Hello! We’re over here…
“Check the vitals”
The question isn’t whether advertising is dead, the question is who killed it?
“The advertising industry did. We killed it when we invented the word client services. We killed it when we prioritised selling time, cost and speed over our most precious gift. We killed it when we stopped asking why clients had really come to see us.”
It wasn’t dead during the era of car adverts in print. Amazing.
And maybe it isn’t all about creativity after all (yes, him again).
Gratuitous Malcolms
The Malcolm is a folksy, lengthy anecdote used to begin a chapter.

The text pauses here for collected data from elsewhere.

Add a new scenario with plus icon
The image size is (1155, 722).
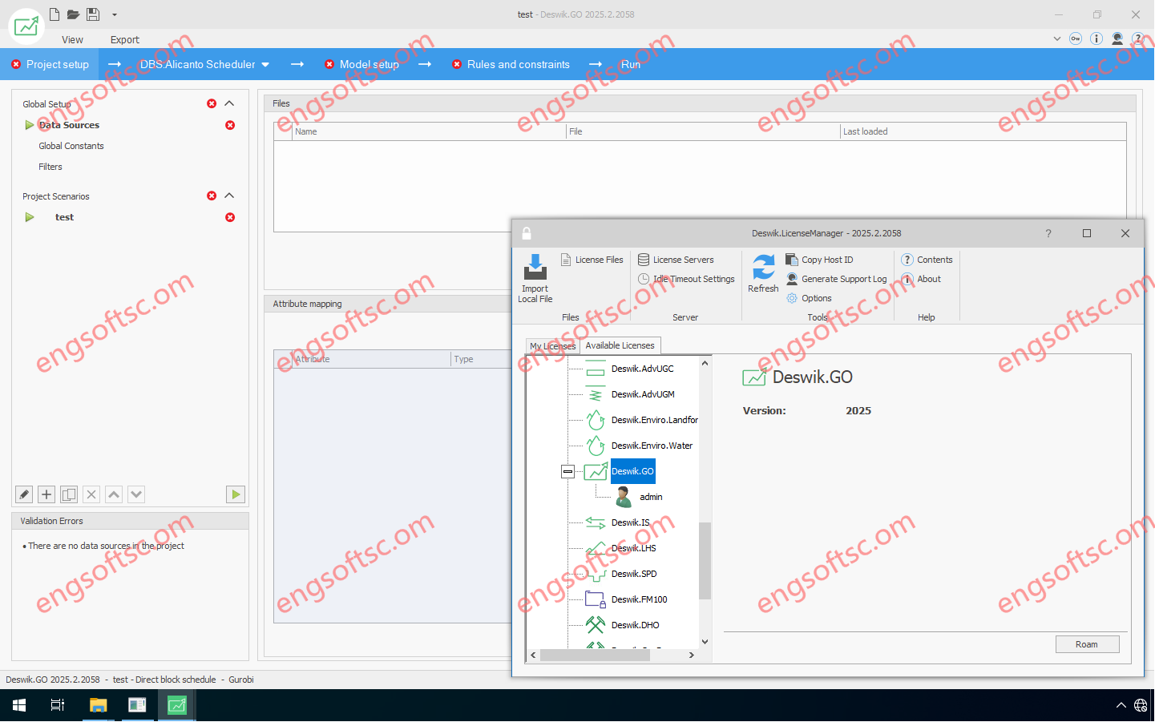click(46, 494)
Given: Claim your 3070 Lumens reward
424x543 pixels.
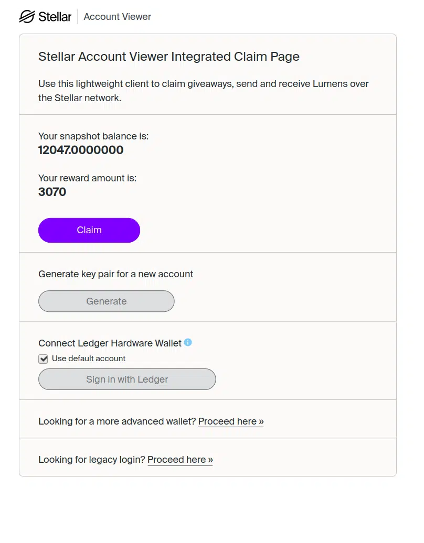Looking at the screenshot, I should click(89, 230).
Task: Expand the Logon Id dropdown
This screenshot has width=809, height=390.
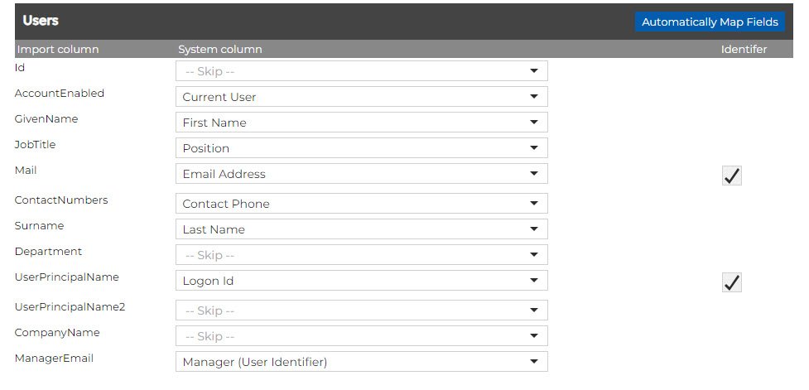Action: click(361, 281)
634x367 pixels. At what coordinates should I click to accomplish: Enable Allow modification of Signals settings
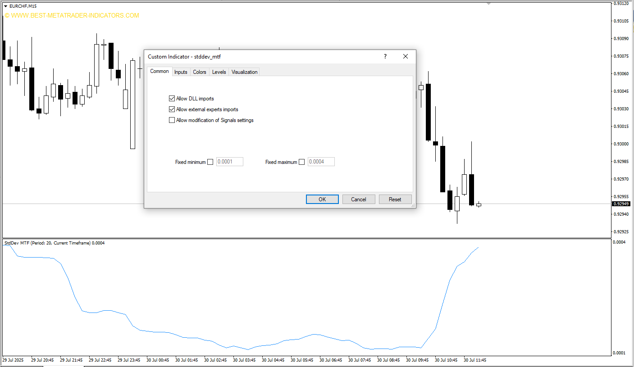click(x=172, y=120)
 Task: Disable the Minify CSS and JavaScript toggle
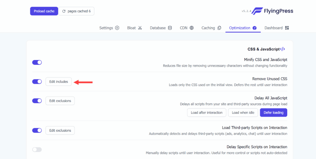pyautogui.click(x=37, y=62)
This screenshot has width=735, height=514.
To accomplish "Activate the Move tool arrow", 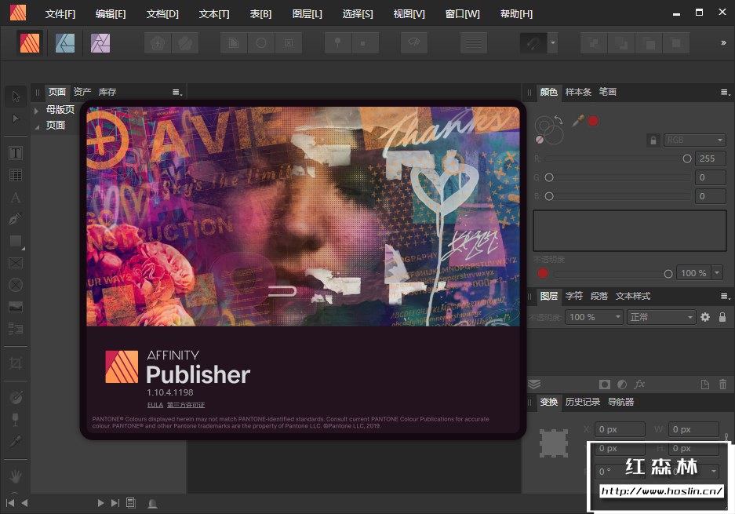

Named after Malcolm Gladwell who “uses them beautifully”, they’ve nonetheless become overused and of questionable quality.
“A writer also needs a good grasp of what sort of anecdotes their reader will find surprising, rather than trite or hackneyed […] To avoid this trap, you need to have a pretty good idea of what your typical reader will already have read, which is not easy.”
Storytelling – so simple when you know how
Here’s what @Bertrom shows in his Film Industry and Synergy class:
And finally…
Reckon you’re good at spotting a liar? I got only 63% correct.
Whatever happened to Middle Age? If you find out, tell me. Although I do like the Collins definition:
“the period in your life when you are no longer young but have not yet become old’
Once a day, when you open a new tab, Glance Back will take your photo. My esteemed colleagues like to tell me that I make a very, ummm, “unique” face when I concentrate. So we could have quite the collage on our hands.